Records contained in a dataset
────────

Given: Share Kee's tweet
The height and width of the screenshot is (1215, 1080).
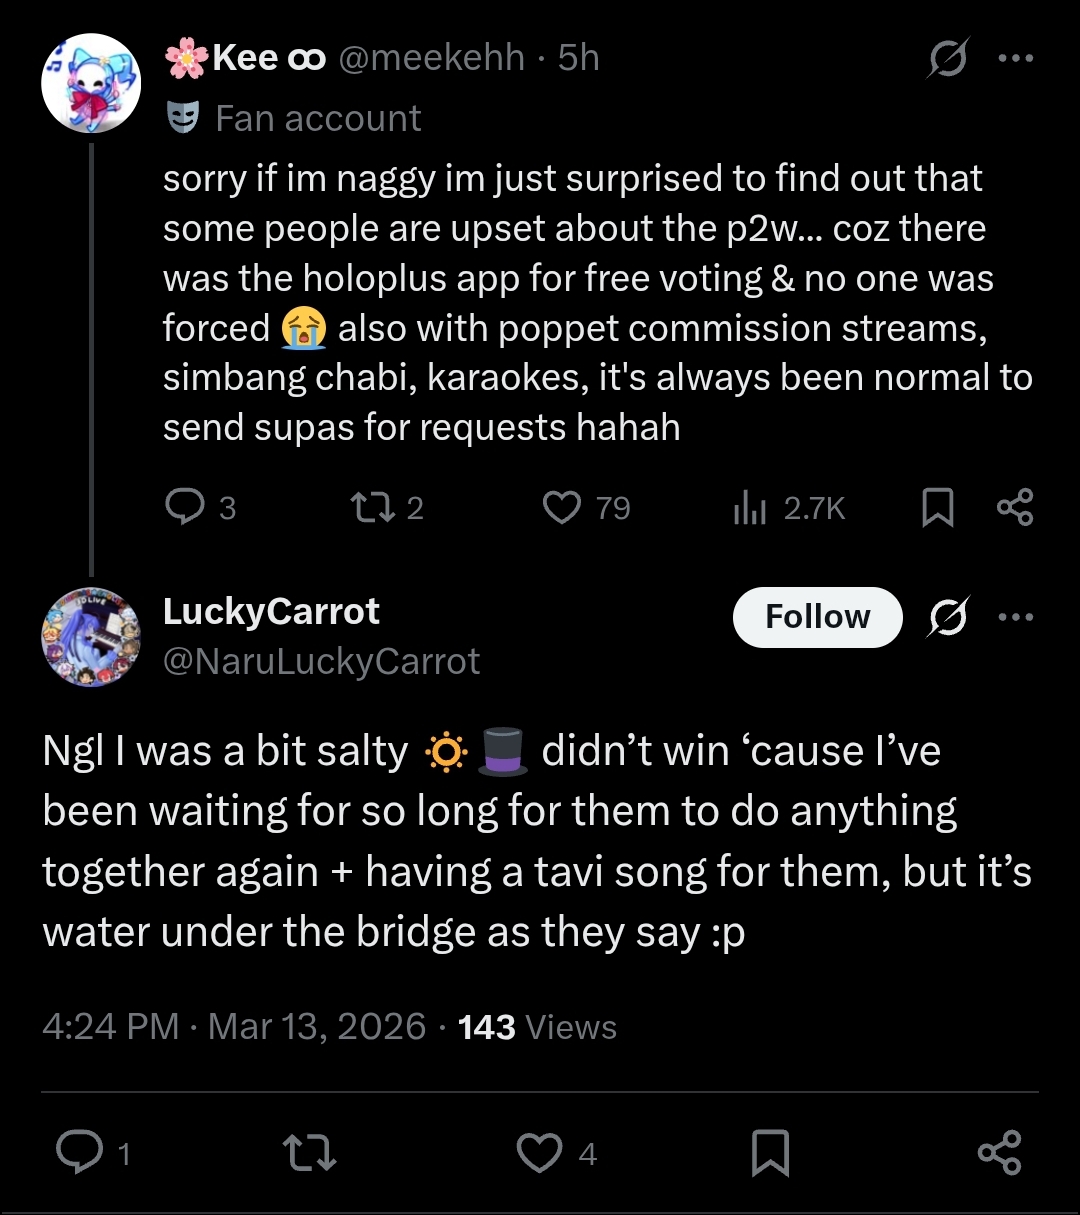Looking at the screenshot, I should (x=1015, y=507).
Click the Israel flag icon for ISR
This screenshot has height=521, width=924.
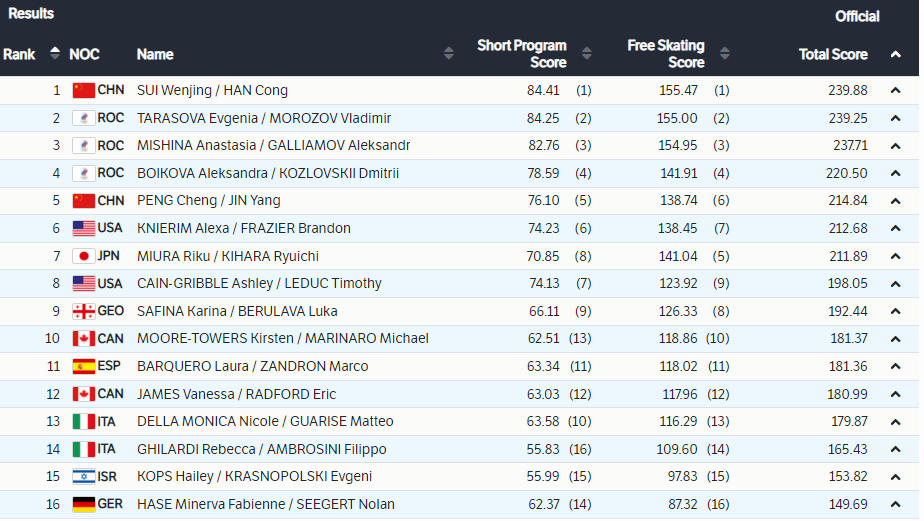click(x=84, y=476)
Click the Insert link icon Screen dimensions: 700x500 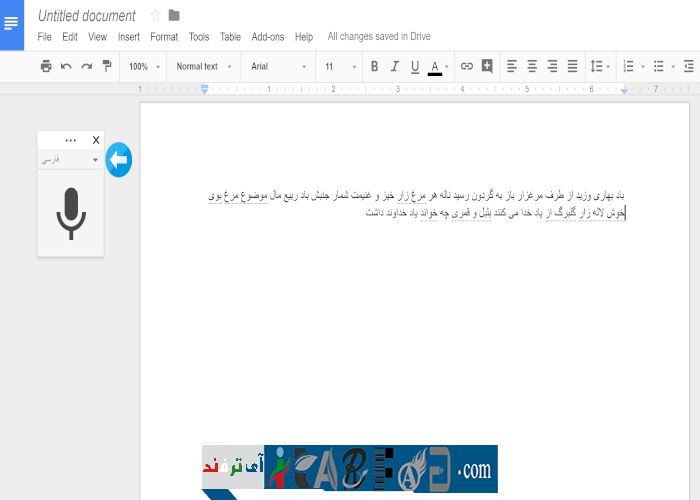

────────

__THE PROBLEM__
Would you return the records exactly, keeping out every picture?

__WRITTEN RESPONSE__
Given: Share Kee's tweet
The height and width of the screenshot is (1215, 1080).
Looking at the screenshot, I should (x=1015, y=507).
Click the Israel flag icon for ISR
This screenshot has height=521, width=924.
click(x=84, y=476)
Click the Insert link icon Screen dimensions: 700x500 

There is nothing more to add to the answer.